The long government shutdown had left a secret screening in limbo. But Monday on Capitol Hill, a handful of House members filed into a committee room to watch a new documentary featuring nearly three dozen government officials and others discussing what they can disclose about unidentified aerial phenomena, long known as U.F.O.s.
The unusual bipartisan mix of Republicans and Democrats had gathered to watch “The Age of Disclosure,” which had its high-profile debut at South by Southwest earlier this year. In the film, 34 former and current senior members of government, military and intelligence groups claim that they have knowledge of advanced nonhuman intelligence and contend, among other things, that there’s been an 80-year cover-up of the reverse engineering of technology retrieved from crashes.
Perhaps the biggest name in “The Age of Disclosure” (in theaters Friday and on Amazon Prime), is Secretary of State Marco Rubio, the former senator whose participation helped open the door for other top officials to go on record when he served as the vice chair of the Senate Select Committee on Intelligence. In the film, he cites “repeated instances of something operating in the airspace over restricted nuclear facilities, and it’s not ours. And we don’t know whose it is.”

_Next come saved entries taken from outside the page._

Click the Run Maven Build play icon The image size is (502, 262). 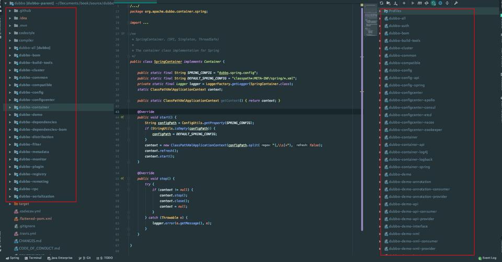[x=413, y=3]
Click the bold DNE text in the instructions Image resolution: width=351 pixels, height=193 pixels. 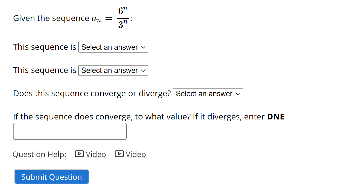[x=276, y=116]
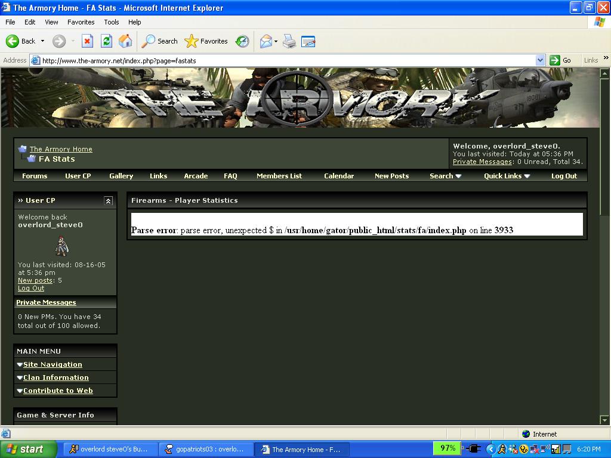Open the Tools menu

pyautogui.click(x=112, y=22)
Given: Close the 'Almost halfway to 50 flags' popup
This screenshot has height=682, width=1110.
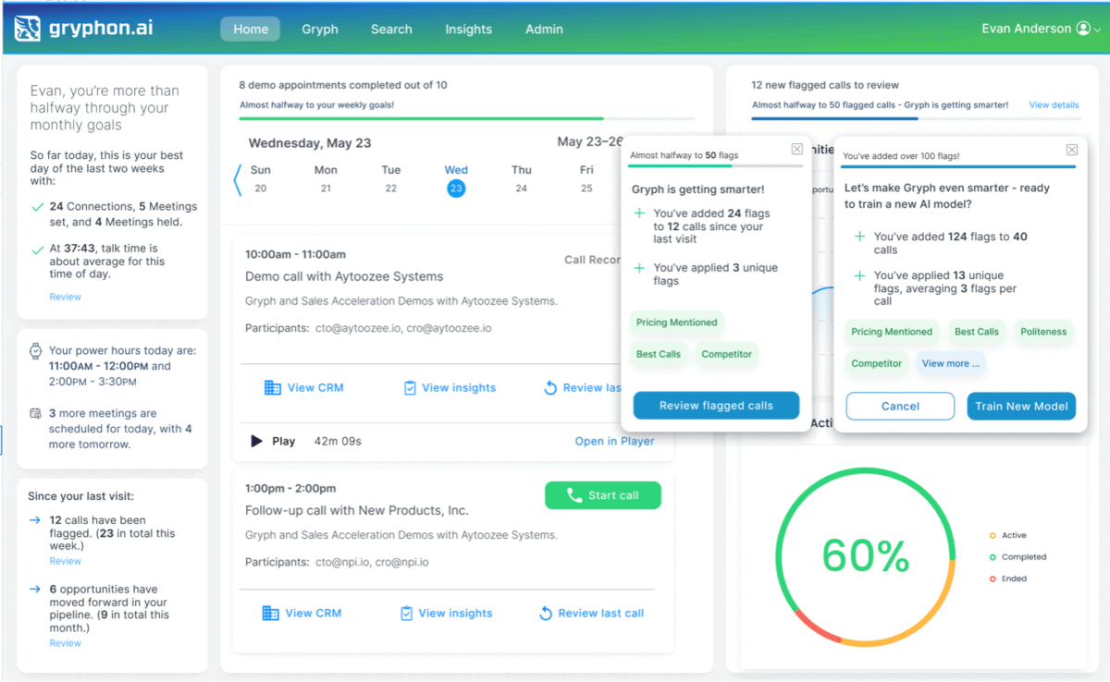Looking at the screenshot, I should 796,150.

. . .Representative André Carson of Indiana, a Democrat from the House Permanent Select Committee on Intelligence, praised the documentary, saying it “pieces everything together that we’ve seen on television, on film and on social media.” Carson, a host of the screening who also appears in the film, added, “There is a section in here that will bring context to all the fuzzy photos that we’ve seen.”
One attendee, Representative Eric Burlison, Republican of Missouri, said he hoped “The Age of Disclosure” would help make the U.A.P. issue a priority for the Trump administration.
“I think we’ve had enough hearings” and it is now time for hard evidence or “receipts,” he said in an interview while waiting for his colleagues to arrive. “I’m trying to find the receipts. In private conversations, I’ve been given enough information to find them, I just don’t have access.”
. . . . The Pentagon’s All-domain Anomaly Resolution Office, tasked with investigating U.A.P., has said it has no verifiable information to support reports of a government program to reverse-engineer extraterrestrial materials.
. . . . The controversial documentary has drawn mixed reactions from critics, with several reviews questioning unproven statements.
The showing was held in part to mobilize support for the U.A.P. Disclosure Act, legislation proposing a path to undoing government secrecy on this topic that has been introduced by Senators Chuck Schumer, Democrat of New York, and Mike Rounds, Republican of South Dakota. Rounds was interviewed in the film.
Senator Kirsten Gillibrand, Democrat of New York, did not attend but sent a statement calling for greater transparency and saying she would work in Congress to “reduce the stigma around reporting, strengthen our national security, and ensure U.A.P. records are being properly disclosed.”